• _WHAT THE TASK ASKS_:
Should any entry seem unclear, still set it down exactly as given, along with all the others.

• _EXERCISE DATA_:
━━━━━━━━━━━━━━━━

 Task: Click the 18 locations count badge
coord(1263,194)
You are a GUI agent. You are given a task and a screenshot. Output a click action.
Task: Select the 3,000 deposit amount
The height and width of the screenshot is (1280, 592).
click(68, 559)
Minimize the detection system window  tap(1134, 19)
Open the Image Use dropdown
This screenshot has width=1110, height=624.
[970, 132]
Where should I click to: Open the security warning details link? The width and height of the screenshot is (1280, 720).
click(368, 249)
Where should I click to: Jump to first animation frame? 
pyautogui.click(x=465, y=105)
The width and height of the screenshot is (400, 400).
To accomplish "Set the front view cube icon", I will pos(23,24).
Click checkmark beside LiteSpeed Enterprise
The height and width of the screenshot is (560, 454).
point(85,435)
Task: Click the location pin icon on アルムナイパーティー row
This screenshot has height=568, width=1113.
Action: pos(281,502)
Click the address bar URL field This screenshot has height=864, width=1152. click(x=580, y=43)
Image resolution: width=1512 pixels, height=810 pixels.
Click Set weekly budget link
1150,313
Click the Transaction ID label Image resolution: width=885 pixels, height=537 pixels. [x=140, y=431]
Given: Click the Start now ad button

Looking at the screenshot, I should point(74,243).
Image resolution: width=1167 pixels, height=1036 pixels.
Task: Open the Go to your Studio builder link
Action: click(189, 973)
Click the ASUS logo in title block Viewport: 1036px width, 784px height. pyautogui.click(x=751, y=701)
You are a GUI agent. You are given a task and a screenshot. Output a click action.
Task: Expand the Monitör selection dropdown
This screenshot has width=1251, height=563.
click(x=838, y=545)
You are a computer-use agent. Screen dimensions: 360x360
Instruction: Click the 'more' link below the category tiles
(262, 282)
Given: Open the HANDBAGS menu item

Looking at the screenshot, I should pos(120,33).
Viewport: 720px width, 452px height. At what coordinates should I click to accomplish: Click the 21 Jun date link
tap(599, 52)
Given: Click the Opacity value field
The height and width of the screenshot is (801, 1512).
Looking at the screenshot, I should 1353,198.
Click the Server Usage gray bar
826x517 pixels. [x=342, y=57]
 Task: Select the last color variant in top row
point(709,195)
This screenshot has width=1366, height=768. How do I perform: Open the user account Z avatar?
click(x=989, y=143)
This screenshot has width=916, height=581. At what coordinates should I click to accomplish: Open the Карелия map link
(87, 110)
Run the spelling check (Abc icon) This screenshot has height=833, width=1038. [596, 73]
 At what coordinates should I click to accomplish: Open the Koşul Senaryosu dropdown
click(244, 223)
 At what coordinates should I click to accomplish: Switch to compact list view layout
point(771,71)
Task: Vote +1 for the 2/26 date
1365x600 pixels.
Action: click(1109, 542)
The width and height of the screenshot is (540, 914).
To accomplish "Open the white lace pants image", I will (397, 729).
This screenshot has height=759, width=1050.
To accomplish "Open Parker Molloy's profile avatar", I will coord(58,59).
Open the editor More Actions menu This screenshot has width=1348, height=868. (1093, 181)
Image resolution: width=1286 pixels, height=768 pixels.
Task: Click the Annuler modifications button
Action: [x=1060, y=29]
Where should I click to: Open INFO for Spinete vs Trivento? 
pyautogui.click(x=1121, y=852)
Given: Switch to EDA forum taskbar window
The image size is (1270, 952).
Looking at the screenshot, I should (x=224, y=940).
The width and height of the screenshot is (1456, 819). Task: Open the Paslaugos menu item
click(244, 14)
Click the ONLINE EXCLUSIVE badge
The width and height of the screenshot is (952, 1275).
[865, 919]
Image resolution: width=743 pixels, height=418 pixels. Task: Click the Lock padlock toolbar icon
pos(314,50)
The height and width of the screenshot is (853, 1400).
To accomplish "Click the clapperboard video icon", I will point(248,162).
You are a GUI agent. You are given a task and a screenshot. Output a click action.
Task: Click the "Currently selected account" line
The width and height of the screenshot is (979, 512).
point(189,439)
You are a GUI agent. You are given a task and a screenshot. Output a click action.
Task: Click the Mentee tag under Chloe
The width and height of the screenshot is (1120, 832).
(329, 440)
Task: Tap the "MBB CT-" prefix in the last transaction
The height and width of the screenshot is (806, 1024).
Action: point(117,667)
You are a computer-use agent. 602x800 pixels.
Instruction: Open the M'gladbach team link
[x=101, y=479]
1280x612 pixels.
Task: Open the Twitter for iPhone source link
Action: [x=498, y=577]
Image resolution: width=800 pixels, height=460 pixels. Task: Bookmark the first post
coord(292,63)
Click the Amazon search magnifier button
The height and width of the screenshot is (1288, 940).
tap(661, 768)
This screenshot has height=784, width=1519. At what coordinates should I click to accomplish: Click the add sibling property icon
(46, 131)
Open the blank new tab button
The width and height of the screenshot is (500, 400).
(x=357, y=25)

━━━━━━━━━━━━━━━━

• _WRITTEN SOLUTION_:
 Task: Click the 18 locations count badge
coord(1263,194)
You are a GUI agent. You are given a task and a screenshot. Output a click action.
Task: Select the 3,000 deposit amount
The height and width of the screenshot is (1280, 592).
click(68, 559)
Minimize the detection system window  tap(1134, 19)
Open the Image Use dropdown
This screenshot has width=1110, height=624.
[970, 132]
Where should I click to: Open the security warning details link? The width and height of the screenshot is (1280, 720).
click(368, 249)
Where should I click to: Jump to first animation frame? 
pyautogui.click(x=465, y=105)
The width and height of the screenshot is (400, 400).
To accomplish "Set the front view cube icon", I will pos(23,24).
Click checkmark beside LiteSpeed Enterprise
The height and width of the screenshot is (560, 454).
point(85,435)
Task: Click the location pin icon on アルムナイパーティー row
This screenshot has height=568, width=1113.
Action: pos(281,502)
Click the address bar URL field This screenshot has height=864, width=1152. click(x=580, y=43)
Image resolution: width=1512 pixels, height=810 pixels.
Click Set weekly budget link
1150,313
Click the Transaction ID label Image resolution: width=885 pixels, height=537 pixels. [x=140, y=431]
Given: Click the Start now ad button

Looking at the screenshot, I should point(74,243).
Image resolution: width=1167 pixels, height=1036 pixels.
Task: Open the Go to your Studio builder link
Action: click(189, 973)
Click the ASUS logo in title block Viewport: 1036px width, 784px height. pyautogui.click(x=751, y=701)
You are a GUI agent. You are given a task and a screenshot. Output a click action.
Task: Expand the Monitör selection dropdown
This screenshot has width=1251, height=563.
click(x=838, y=545)
You are a computer-use agent. Screen dimensions: 360x360
Instruction: Click the 'more' link below the category tiles
(262, 282)
Given: Open the HANDBAGS menu item

Looking at the screenshot, I should pos(120,33).
Viewport: 720px width, 452px height. At what coordinates should I click to accomplish: Click the 21 Jun date link
tap(599, 52)
Given: Click the Opacity value field
The height and width of the screenshot is (801, 1512).
Looking at the screenshot, I should 1353,198.
Click the Server Usage gray bar
826x517 pixels. [x=342, y=57]
 Task: Select the last color variant in top row
point(709,195)
This screenshot has width=1366, height=768. How do I perform: Open the user account Z avatar?
click(x=989, y=143)
This screenshot has width=916, height=581. At what coordinates should I click to accomplish: Open the Карелия map link
(87, 110)
Run the spelling check (Abc icon) This screenshot has height=833, width=1038. [596, 73]
 At what coordinates should I click to accomplish: Open the Koşul Senaryosu dropdown
click(244, 223)
 At what coordinates should I click to accomplish: Switch to compact list view layout
point(771,71)
Task: Vote +1 for the 2/26 date
1365x600 pixels.
Action: click(1109, 542)
The width and height of the screenshot is (540, 914).
To accomplish "Open the white lace pants image", I will (397, 729).
This screenshot has height=759, width=1050.
To accomplish "Open Parker Molloy's profile avatar", I will coord(58,59).
Open the editor More Actions menu This screenshot has width=1348, height=868. (1093, 181)
Image resolution: width=1286 pixels, height=768 pixels.
Task: Click the Annuler modifications button
Action: [x=1060, y=29]
Where should I click to: Open INFO for Spinete vs Trivento? 
pyautogui.click(x=1121, y=852)
Given: Switch to EDA forum taskbar window
The image size is (1270, 952).
Looking at the screenshot, I should (x=224, y=940).
The width and height of the screenshot is (1456, 819). Task: Open the Paslaugos menu item
click(244, 14)
Click the ONLINE EXCLUSIVE badge
The width and height of the screenshot is (952, 1275).
[865, 919]
Image resolution: width=743 pixels, height=418 pixels. Task: Click the Lock padlock toolbar icon
pos(314,50)
The height and width of the screenshot is (853, 1400).
To accomplish "Click the clapperboard video icon", I will point(248,162).
You are a GUI agent. You are given a task and a screenshot. Output a click action.
Task: Click the "Currently selected account" line
The width and height of the screenshot is (979, 512).
point(189,439)
You are a GUI agent. You are given a task and a screenshot. Output a click action.
Task: Click the Mentee tag under Chloe
The width and height of the screenshot is (1120, 832).
(329, 440)
Task: Tap the "MBB CT-" prefix in the last transaction
The height and width of the screenshot is (806, 1024).
Action: point(117,667)
You are a computer-use agent. 602x800 pixels.
Instruction: Open the M'gladbach team link
[x=101, y=479]
1280x612 pixels.
Task: Open the Twitter for iPhone source link
Action: [x=498, y=577]
Image resolution: width=800 pixels, height=460 pixels. Task: Bookmark the first post
coord(292,63)
Click the Amazon search magnifier button
The height and width of the screenshot is (1288, 940).
tap(661, 768)
This screenshot has height=784, width=1519. At what coordinates should I click to accomplish: Click the add sibling property icon
(46, 131)
Open the blank new tab button
The width and height of the screenshot is (500, 400).
(x=357, y=25)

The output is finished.